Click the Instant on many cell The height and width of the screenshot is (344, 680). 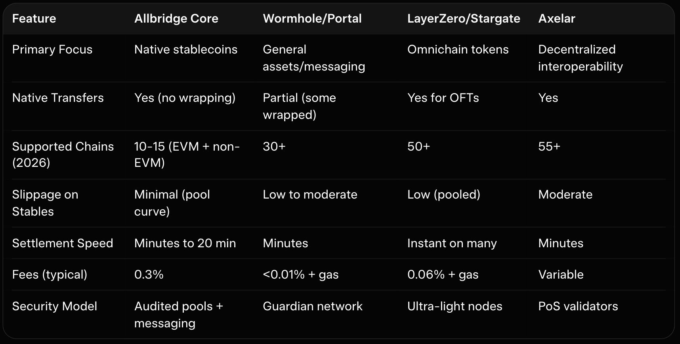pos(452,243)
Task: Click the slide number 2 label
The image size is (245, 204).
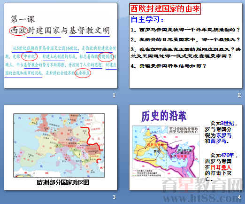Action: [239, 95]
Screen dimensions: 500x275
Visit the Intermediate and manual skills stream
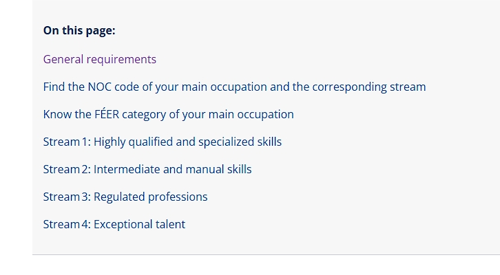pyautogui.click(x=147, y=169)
==
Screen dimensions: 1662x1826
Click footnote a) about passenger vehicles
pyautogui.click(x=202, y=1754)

**Aim of the exercise**.
Which lines contain "dimensions"? Copy each of them from the listing.

**Written response**.
Screen dimensions: 500x275
Screen dimensions: 1662x1826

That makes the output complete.